We emerge one by one, weapons ready, moving with the coordinated precision that comes from years of brotherhood and shared violence.

The corridor is guard-free—they must have moved on—and is dimly lit, institutional fluorescent lights casting harsh shadows that could hide a dozen threats.

The California Institute for Women at night feels like a tomb.

Our boots whisper against polished concrete as we navigate toward the cell blocks, using Garver’s intelligence to avoid camera angles and guard stations. Every shadow could be an enemy, every sound could be our death sentence.

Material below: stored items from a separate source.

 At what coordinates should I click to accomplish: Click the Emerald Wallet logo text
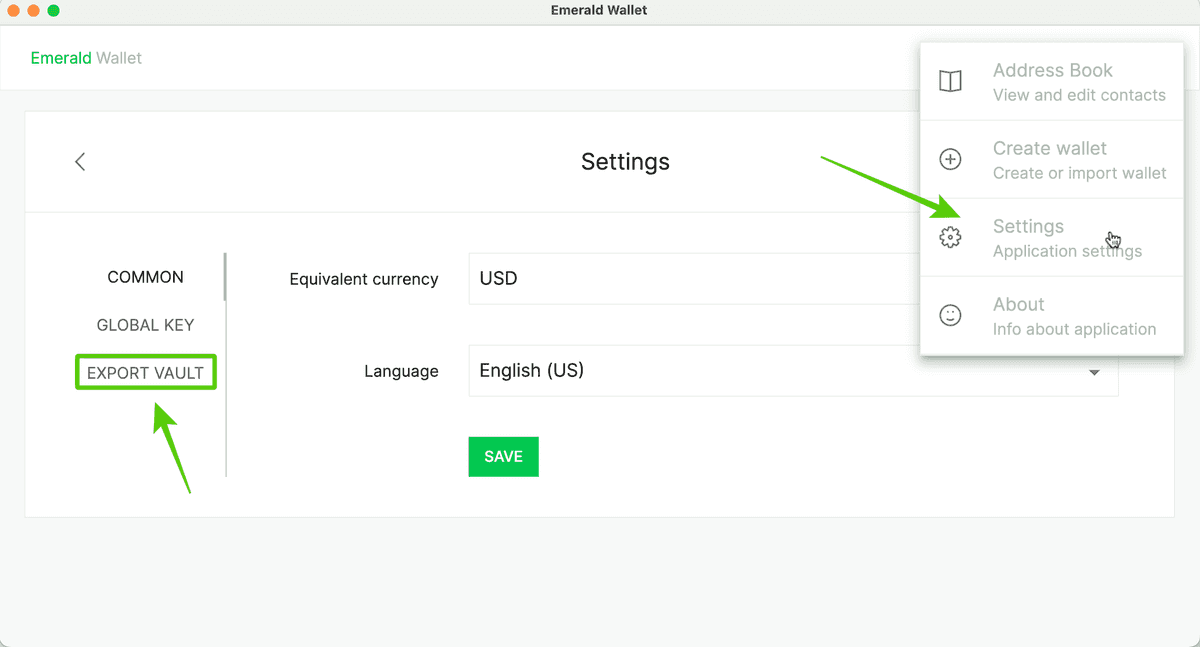point(86,57)
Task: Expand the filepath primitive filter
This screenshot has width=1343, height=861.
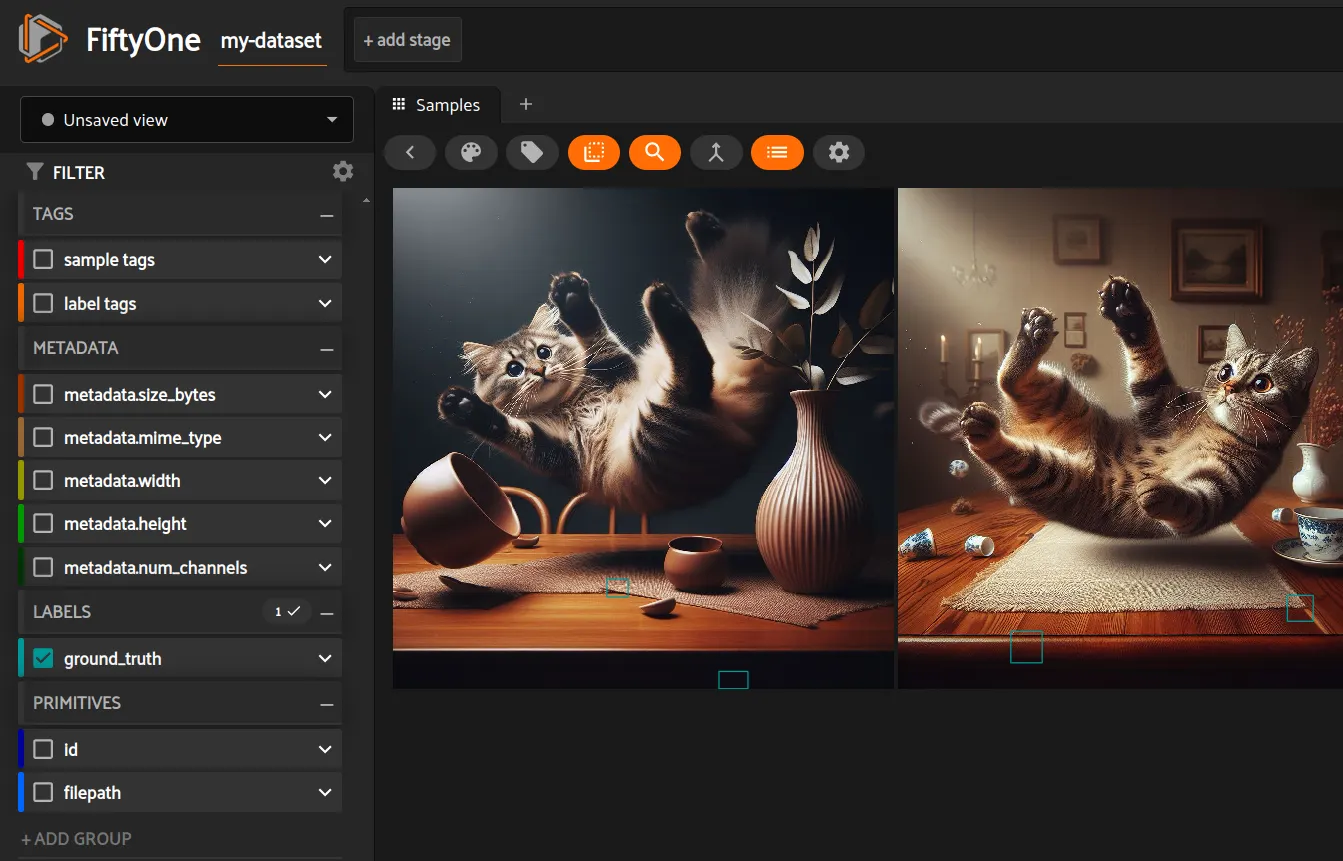Action: coord(323,792)
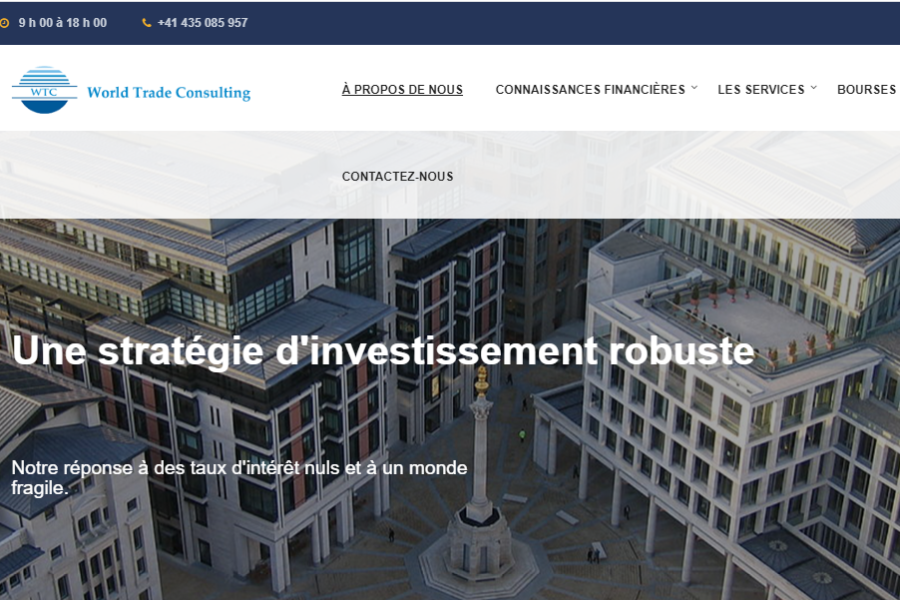Expand the chevron next to CONNAISSANCES FINANCIÈRES
Screen dimensions: 900x600
(694, 88)
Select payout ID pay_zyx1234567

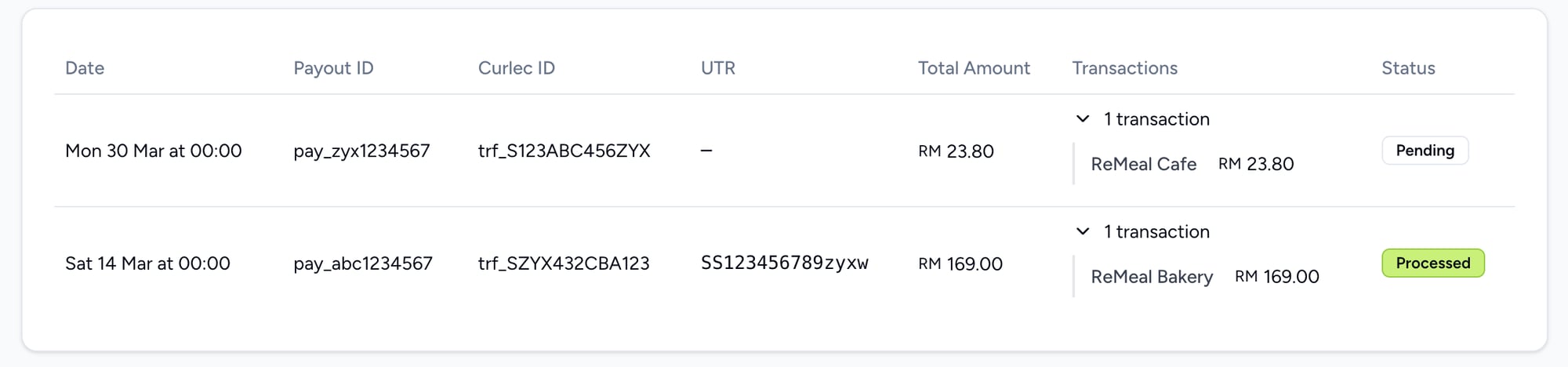361,151
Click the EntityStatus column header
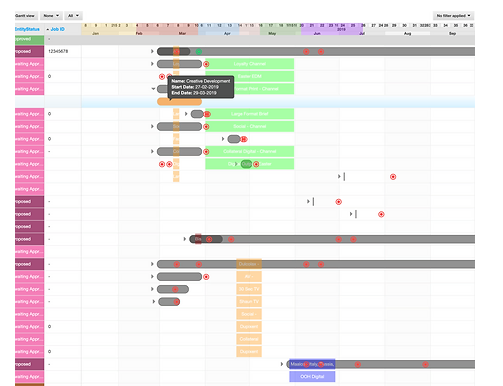 (27, 29)
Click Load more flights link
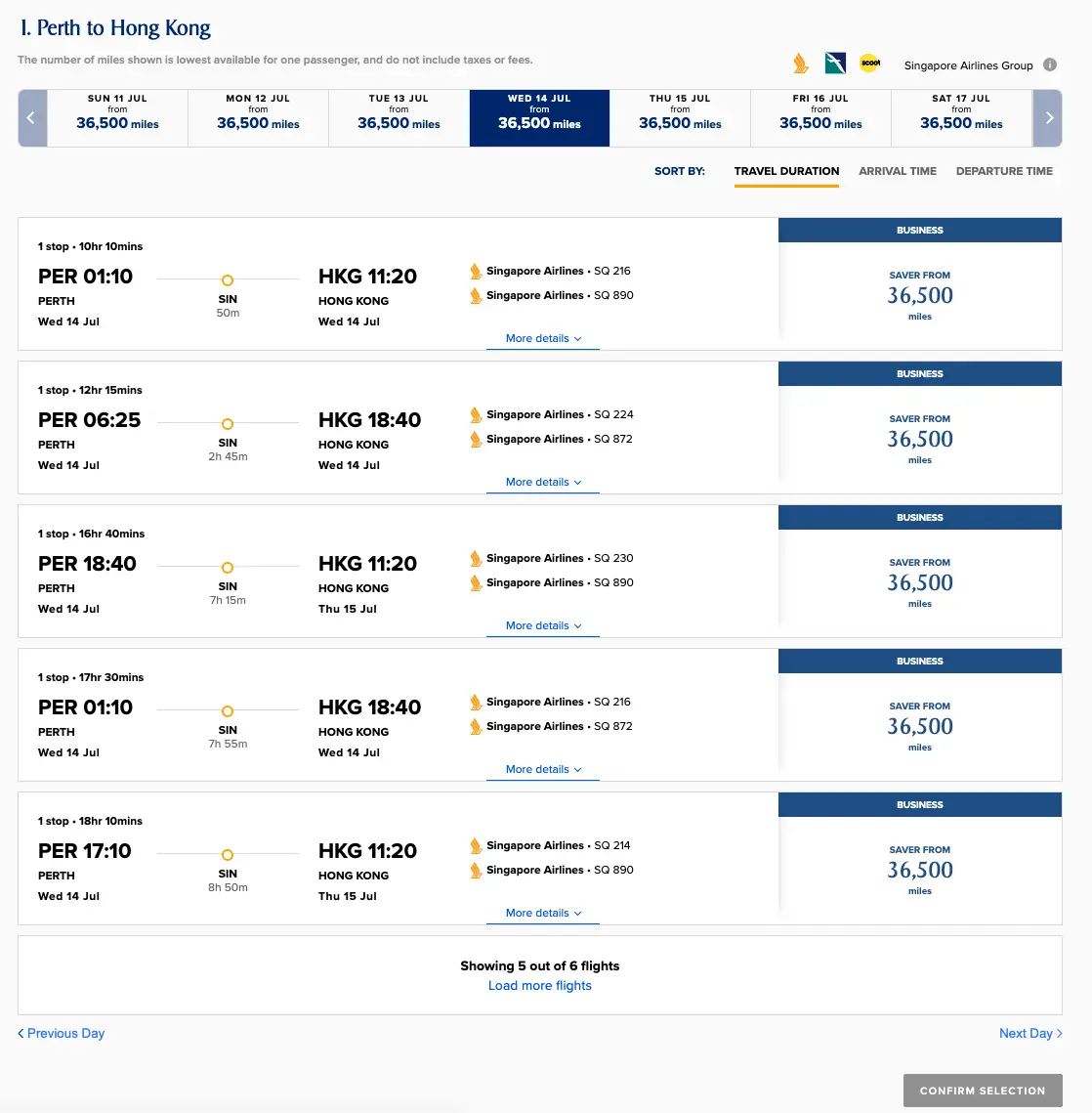This screenshot has height=1113, width=1092. [x=540, y=986]
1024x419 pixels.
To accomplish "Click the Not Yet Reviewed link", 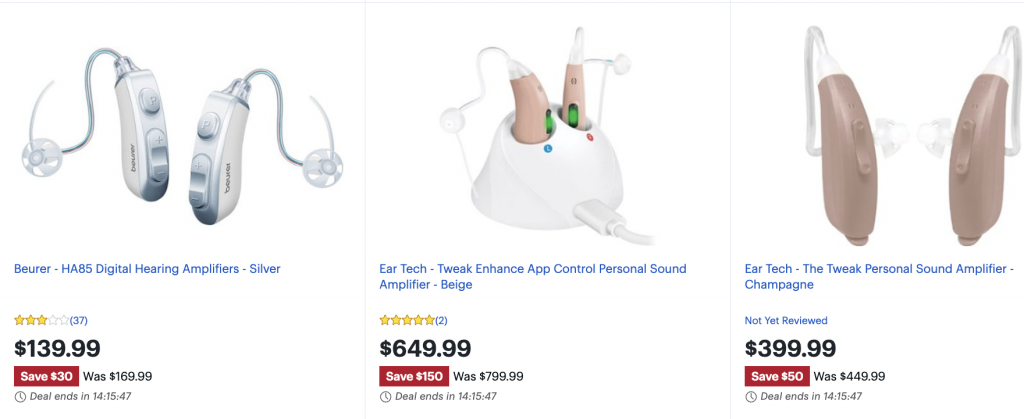I will 786,321.
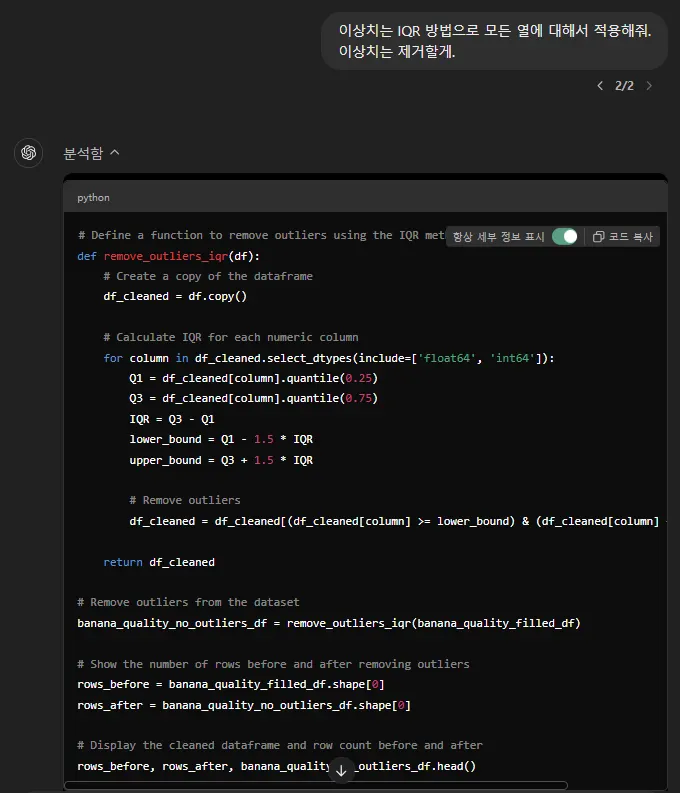
Task: Click the df_cleaned = df.copy() line
Action: [x=175, y=296]
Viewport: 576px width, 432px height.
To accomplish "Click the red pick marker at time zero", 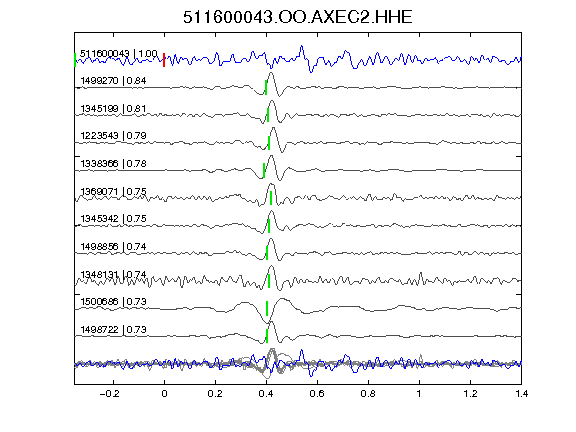I will [x=164, y=60].
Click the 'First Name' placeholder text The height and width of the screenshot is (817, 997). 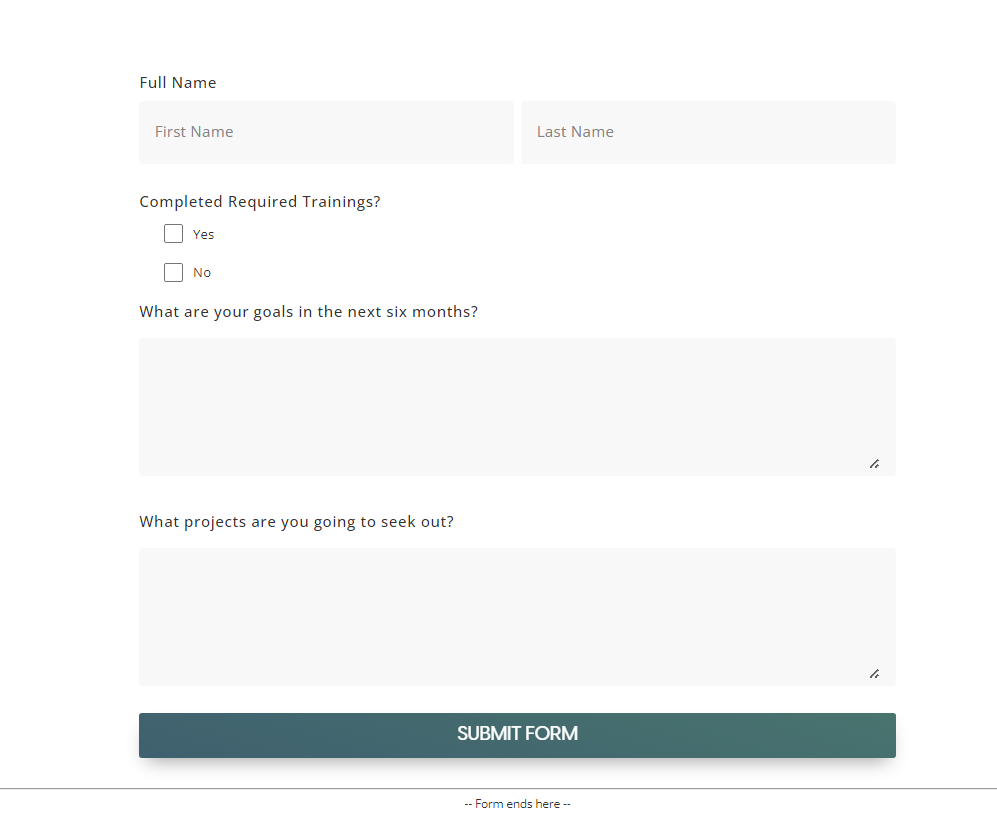[x=194, y=132]
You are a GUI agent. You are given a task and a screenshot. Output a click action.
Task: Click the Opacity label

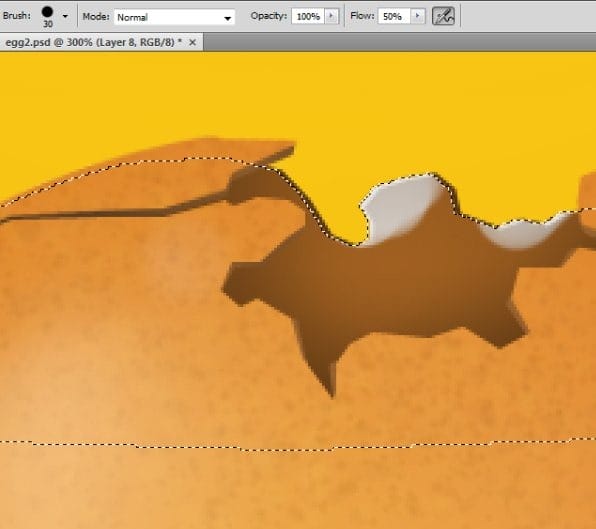pyautogui.click(x=269, y=16)
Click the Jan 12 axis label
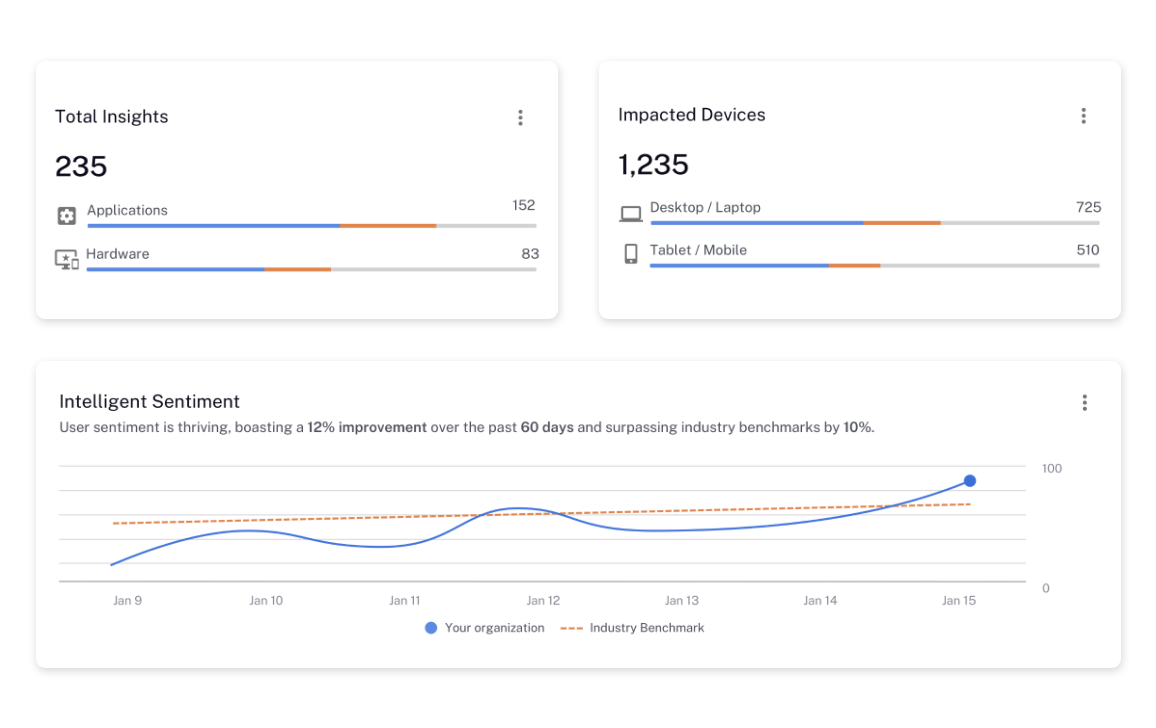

“Haven, we’re in the main facility,” I report.

“I see you. Riot initiation in four minutes. You need to be in position.”

Four minutes to cover two hundred yards of hostile territory and locate Valerie before shit goes sideways.

Doable, if nothing goes wrong.

But in my experience, something always goes wrong.

We’re fifty yards from the cell block when the lights flicker.

Not a power surge.

Not maintenance.

Someone just triggered a damn alert.

“Fuck,” Montana murmurs beside me.

“They know we’re here,” Dutch confirms, his voice tight with combat readiness.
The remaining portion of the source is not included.